## Pytania do opracowania
(1) Jaka konserwatywna partia powstała w 2009 roku według wywiadu o powrocie Babiša?
(2) Kontynuuj wywiad o powrocie Babiša, zaczynając po jego ostatnim zdaniu.

## Fragment dokumentu

━━━

Świat pod napięciem #5: Babiš i Pragmatyczna Czeska Zmiana – znaczenie dla NATO, UE i przyszłości V4 [Wywiad z Janem Rafaelem Lupoměským]

2 tygodni temu

Ostatnie wyniki wyborów w Czechach przywróciły ruch ANO 2011 i jego lidera, Andreja Babiša, na szczyt czeskiej polityki. Jego powrót wywołał natychmiastowe spekulacje dotyczące przyszłego kursu Pragi wobec UE, NATO i Grupy Wyszehradzkiej.

To temat piątej rozmowy z cyklu „Świat pod napięciem”. Veronika Barankevych rozmawia z Janem Rafaelem Lupoměským – czeskim analitykiem, ekspertem ds. polityki Republiki Czeskiej i stosunków międzynarodowych.

Jan Rafael Lupoměským pracował jako doradca Prezydenta Republiki Czeskiej i Ministra Obrony Narodowej, a był radnym we Wrocławiu i analizuje ryzyka polityczne w Europie Środkowej. Nasz ekspert tłumaczy, co stoi za fenomenem Babiša i jego pragmatyzmem oraz prognozuje, jak relacje z Orbánem i Fico wpłyną na przyszłość V4 i współpracę z Polską.

Veronika Barankevych: Ruch ANO powraca na szczyt z historycznie wysokim wynikiem. Na początek chciałabym prosić o krótkie przybliżenie naszym czytelnikom genezy tego ugrupowania i jego lidera, Andreja Babiša. Co sprawiło, iż siła polityczna w Czechach jest tak trwała i skuteczna?

Jan Rafael Lupoměský: Ruch ANO powstał w 2011 roku. Zresztą, cały czas mają ten rok w swojej nazwie: ANO 2011, co wskazuje na datę oficjalnej rejestracji. Było to w Czechach modne, bo wcześniej, w 2009 roku, powstała konserwatywna partia TOP 09, która też ma rok w nazwie.

━━━

Zebrane wpisy danych:
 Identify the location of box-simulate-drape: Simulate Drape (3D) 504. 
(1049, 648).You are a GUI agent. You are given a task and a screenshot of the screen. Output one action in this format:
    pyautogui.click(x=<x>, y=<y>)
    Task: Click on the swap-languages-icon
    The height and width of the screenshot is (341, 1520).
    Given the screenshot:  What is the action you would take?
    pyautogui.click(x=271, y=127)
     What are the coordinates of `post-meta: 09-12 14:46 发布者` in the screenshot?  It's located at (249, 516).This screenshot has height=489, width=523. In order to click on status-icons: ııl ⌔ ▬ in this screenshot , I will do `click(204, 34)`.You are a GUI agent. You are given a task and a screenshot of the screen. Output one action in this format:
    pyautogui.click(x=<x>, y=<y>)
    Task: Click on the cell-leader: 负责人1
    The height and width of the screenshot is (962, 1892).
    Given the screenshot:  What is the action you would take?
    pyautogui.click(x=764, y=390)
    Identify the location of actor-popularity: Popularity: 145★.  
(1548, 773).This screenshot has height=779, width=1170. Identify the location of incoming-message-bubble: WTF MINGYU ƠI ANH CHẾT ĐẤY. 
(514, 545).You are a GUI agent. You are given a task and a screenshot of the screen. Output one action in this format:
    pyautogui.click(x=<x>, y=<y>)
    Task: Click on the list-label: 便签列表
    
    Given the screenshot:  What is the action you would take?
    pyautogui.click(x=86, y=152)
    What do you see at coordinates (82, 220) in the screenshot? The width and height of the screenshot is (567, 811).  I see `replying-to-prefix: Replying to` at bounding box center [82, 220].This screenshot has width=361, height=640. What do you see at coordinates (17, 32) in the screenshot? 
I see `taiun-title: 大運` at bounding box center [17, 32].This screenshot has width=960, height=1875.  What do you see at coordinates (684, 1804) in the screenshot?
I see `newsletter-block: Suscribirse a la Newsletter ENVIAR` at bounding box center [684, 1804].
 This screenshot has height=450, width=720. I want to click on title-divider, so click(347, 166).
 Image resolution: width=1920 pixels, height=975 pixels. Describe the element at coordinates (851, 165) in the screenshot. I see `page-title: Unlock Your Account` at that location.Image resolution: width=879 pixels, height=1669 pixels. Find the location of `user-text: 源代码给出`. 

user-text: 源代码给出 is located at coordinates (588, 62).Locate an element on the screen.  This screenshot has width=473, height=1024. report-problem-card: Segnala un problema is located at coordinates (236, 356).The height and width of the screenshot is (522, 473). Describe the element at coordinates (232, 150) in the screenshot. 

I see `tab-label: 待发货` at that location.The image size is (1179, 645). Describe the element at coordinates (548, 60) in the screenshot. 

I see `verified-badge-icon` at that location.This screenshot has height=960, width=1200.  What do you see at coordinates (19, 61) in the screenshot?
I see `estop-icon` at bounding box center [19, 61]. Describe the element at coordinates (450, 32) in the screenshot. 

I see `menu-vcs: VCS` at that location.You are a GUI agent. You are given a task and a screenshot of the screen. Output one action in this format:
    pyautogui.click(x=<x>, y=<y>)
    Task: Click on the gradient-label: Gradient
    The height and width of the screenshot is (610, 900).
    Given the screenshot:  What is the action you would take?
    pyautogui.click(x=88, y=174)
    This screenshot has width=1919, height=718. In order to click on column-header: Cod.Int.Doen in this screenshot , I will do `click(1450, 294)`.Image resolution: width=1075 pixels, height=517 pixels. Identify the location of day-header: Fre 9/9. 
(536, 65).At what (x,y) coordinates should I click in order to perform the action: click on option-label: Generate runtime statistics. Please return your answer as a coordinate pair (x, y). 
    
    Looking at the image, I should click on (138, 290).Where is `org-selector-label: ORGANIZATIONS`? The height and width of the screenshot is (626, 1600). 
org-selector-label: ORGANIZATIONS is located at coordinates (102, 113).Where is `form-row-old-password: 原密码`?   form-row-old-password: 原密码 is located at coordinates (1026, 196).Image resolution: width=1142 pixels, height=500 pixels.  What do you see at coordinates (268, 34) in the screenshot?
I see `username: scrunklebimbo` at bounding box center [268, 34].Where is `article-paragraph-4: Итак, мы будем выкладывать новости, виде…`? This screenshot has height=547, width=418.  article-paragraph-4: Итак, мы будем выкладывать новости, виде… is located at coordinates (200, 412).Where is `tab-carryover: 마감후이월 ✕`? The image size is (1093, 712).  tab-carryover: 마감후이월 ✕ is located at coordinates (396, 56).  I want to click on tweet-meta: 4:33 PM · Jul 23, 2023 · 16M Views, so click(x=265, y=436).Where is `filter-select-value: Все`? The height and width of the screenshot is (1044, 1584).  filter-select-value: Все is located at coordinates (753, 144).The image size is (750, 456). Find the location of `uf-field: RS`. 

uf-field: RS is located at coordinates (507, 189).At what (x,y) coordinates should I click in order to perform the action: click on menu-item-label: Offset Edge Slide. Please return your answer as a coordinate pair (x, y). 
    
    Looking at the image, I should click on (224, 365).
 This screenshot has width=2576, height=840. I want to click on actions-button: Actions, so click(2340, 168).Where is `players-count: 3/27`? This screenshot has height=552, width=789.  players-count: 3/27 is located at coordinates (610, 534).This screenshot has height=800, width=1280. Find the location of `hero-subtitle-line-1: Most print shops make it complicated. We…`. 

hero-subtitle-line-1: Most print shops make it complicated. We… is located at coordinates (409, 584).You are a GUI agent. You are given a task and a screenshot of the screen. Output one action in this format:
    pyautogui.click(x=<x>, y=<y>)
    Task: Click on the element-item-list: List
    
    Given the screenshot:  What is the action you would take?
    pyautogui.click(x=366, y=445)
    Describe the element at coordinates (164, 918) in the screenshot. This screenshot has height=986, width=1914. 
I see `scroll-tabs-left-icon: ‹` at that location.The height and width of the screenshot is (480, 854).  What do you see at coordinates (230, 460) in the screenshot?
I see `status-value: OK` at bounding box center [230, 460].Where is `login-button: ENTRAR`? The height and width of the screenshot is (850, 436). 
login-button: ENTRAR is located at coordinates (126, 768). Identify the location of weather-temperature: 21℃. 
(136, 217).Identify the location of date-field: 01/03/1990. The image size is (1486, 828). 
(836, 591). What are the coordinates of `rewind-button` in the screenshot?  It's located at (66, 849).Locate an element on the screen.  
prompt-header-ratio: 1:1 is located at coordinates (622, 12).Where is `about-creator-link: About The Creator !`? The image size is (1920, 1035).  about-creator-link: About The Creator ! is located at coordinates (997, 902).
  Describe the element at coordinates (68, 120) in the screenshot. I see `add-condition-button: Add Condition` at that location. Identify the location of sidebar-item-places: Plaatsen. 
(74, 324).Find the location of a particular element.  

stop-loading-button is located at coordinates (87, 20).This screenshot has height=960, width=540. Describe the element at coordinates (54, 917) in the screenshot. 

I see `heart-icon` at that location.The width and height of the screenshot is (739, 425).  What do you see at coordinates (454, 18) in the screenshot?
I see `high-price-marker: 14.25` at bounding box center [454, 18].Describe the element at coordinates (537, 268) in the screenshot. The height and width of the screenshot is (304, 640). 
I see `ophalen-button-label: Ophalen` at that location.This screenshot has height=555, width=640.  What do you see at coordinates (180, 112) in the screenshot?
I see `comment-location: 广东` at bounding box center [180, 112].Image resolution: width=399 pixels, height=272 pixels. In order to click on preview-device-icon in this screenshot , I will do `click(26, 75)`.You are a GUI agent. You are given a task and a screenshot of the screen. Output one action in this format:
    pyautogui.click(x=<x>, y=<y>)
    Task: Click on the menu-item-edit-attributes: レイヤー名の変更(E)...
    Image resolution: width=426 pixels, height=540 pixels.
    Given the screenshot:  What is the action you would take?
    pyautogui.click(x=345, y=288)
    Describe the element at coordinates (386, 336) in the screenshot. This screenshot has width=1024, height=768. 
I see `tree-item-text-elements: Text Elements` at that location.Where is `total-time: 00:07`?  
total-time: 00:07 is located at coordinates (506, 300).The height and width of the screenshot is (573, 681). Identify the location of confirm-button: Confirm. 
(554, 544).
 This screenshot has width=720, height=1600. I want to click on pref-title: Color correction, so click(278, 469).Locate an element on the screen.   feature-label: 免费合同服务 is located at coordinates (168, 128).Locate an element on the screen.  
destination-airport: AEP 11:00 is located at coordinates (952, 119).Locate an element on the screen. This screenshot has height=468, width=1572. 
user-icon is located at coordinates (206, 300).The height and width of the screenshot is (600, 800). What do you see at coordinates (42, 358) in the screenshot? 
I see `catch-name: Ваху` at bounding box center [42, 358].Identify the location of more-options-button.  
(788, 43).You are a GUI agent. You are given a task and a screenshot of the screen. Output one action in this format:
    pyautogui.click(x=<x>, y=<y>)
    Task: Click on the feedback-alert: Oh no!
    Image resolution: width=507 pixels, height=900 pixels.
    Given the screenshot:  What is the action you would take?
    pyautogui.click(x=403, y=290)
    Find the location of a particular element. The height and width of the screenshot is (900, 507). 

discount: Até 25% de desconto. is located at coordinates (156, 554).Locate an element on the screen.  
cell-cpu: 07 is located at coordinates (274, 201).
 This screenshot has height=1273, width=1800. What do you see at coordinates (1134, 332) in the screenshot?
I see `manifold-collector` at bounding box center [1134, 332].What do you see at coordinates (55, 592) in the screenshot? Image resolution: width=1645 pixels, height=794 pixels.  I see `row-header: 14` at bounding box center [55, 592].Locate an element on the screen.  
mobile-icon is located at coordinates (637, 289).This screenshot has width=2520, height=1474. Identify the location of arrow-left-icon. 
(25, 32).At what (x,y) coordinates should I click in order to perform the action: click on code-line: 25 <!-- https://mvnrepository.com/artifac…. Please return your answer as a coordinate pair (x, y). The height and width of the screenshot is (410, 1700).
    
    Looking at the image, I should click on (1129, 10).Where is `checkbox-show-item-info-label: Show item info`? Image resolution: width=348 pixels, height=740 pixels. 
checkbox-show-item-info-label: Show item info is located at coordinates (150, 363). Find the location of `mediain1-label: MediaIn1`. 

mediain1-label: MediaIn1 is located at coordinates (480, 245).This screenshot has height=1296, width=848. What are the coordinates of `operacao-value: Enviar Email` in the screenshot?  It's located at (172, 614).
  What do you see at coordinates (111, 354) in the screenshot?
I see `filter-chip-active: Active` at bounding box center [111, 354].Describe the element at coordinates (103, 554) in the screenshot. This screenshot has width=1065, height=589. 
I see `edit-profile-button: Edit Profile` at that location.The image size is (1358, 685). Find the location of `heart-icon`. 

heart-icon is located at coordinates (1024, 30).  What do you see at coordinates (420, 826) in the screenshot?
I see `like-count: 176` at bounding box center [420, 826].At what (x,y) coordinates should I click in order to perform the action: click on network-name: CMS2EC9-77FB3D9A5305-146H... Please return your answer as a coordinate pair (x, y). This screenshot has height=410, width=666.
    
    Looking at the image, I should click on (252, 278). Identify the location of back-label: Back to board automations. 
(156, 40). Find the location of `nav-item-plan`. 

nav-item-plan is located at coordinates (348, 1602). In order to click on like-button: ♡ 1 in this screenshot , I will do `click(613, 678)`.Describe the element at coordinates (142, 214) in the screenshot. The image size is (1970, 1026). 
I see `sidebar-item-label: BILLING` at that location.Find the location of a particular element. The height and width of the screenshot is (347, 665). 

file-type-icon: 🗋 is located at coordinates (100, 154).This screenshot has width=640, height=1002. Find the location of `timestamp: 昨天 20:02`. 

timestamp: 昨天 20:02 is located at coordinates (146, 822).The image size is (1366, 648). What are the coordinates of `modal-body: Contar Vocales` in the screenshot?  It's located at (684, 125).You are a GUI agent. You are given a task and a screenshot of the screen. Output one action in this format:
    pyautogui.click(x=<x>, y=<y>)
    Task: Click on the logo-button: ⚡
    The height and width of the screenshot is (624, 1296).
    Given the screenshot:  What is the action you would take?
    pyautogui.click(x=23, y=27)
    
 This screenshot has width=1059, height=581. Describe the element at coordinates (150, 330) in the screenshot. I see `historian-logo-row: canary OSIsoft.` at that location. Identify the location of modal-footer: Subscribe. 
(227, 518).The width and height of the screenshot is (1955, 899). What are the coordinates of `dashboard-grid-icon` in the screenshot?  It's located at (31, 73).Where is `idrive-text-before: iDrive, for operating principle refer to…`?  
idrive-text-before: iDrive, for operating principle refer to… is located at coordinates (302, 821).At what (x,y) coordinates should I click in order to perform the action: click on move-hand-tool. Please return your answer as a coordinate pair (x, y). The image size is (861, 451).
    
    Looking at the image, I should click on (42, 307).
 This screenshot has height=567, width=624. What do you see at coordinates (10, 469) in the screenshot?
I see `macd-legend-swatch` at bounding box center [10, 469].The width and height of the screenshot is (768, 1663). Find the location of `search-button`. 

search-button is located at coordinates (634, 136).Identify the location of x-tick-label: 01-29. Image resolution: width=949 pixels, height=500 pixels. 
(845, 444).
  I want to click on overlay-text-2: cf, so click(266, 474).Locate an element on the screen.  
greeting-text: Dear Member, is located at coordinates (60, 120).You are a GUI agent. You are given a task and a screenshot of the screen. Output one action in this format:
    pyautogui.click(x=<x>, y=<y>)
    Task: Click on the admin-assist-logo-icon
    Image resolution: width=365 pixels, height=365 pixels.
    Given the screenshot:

━━━

## Odpowiedzi do zadań
(1) TOP 09.

(2)
Ruch założył ówczesny trzeci najbogatszy obywatel Republiki Czeskiej – Andrej Babiš, choć narodowości słowackiej. Musimy o tym pamiętać, iż urodził się na Słowacji. Nazwa ANO po czesku znaczy „tak”, ale jednocześnie jest to skrót od Akce nespokojených občanů, czyli Akcja Niezadowolonych Obywateli. To określenie i ten przekaz okazał się najważniejszy w 2011 roku.

ANO powstało jako reakcja na duopol władzy, który istniał do tej pory w Czechach. Po prawej stronie była bardzo mocna ODS (Obywatelska Partia Demokratyczna, w tej chwili partia rządząca), a po lewej socjaldemokracja. Andrej Babiš bardzo krytykował ten duopol, zarzucając mu skorumpowane i zastałe układy. Przyszedł z antykorupcyjną rewolucją, chcąc „wywrócić ten stolik”, jak się w Polsce ładnie mówi.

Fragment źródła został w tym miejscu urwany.